The Russian ruble is under huge pressure due to the war in Ukraine. Nevertheless, the Russian currency jumped on Wednesday to around a two-year high against both the U.S. dollar as well as the euro, preserving the support of hefty capital controls as the European Union proposed a new package of sanctions against Russia over events in Ukraine.
Western governments continue to take measures against the Russian Federation. The U.S. and its allies are trying to create serious pressure on Russia.
European Commission President Ursula von der Leyen proposed a phased oil embargo on the Russian Federation. She also proposed imposing sanctions on Russia’s top bank and banning its broadcasters from European airwaves.
Ruble and its challenges
The ruble gained 2.1% to trade at 73.19 versus the euro, earlier hitting 72.00, its best result since February 2020.
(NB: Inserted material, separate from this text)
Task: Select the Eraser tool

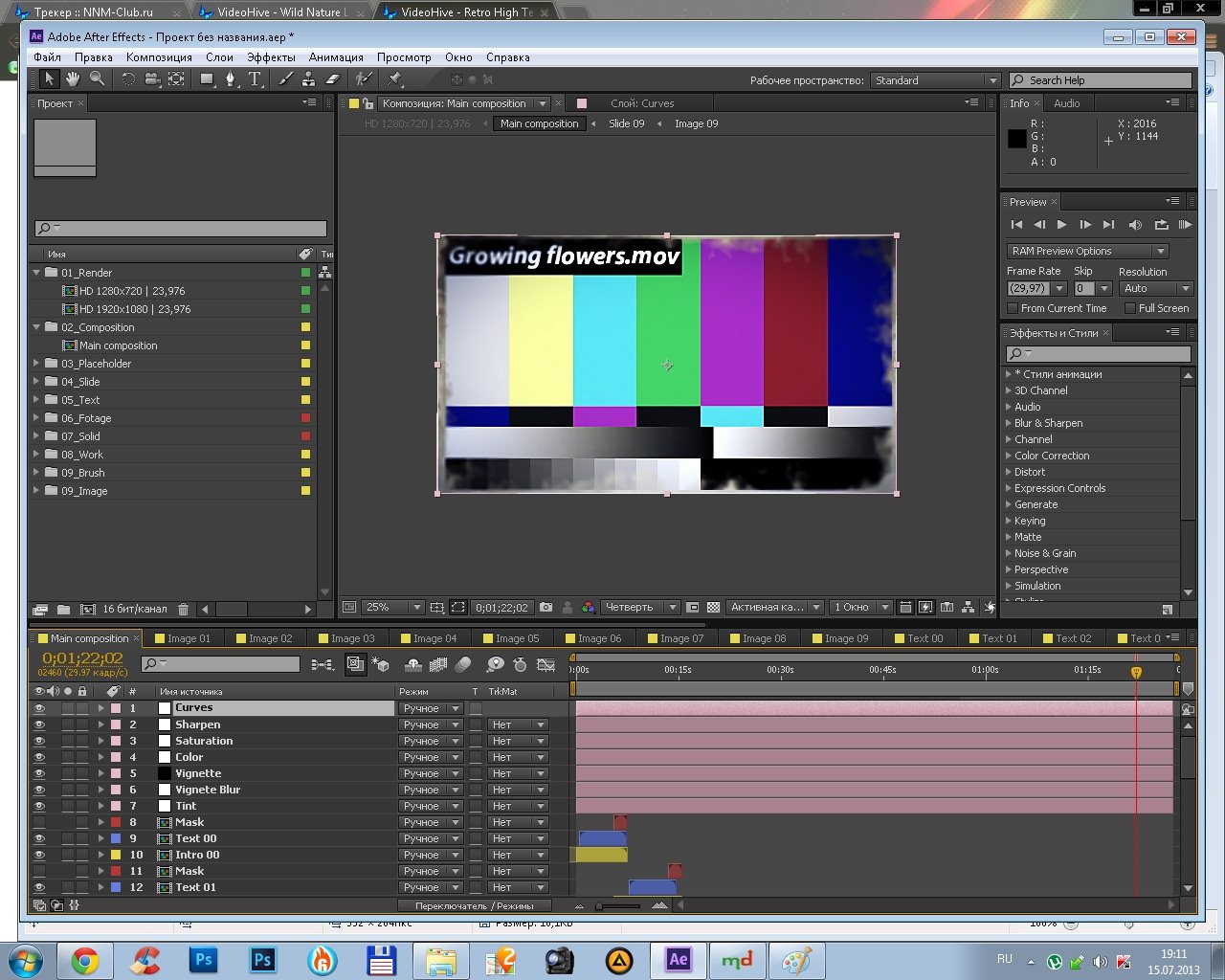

Movements on Russian movements are affected by the Russin ruble being propped up capital controls, while storks are trading with a ban on short selling. Russia also made an important decision. Foreign players are not able to sell shares in Russian companies without permission.
However, market participants question if the current rate of the ruble is sustainable in light of the curbs after the ruble fell to a record low in March. The Russian currency suffered tremendous losses after Western nations imposed sanctions on Russia.
Interestingly, Russian markets were reopening after the first of the two consecutive long weekends to mark the May holidays.
Investors were treated to a busy final day of trading before the holidays on April 29. The country’s central bank reduced rates by 300 basis points to 14%. Moreover, the country’s finance ministry said it managed to pay interest on dollar Eurobonds.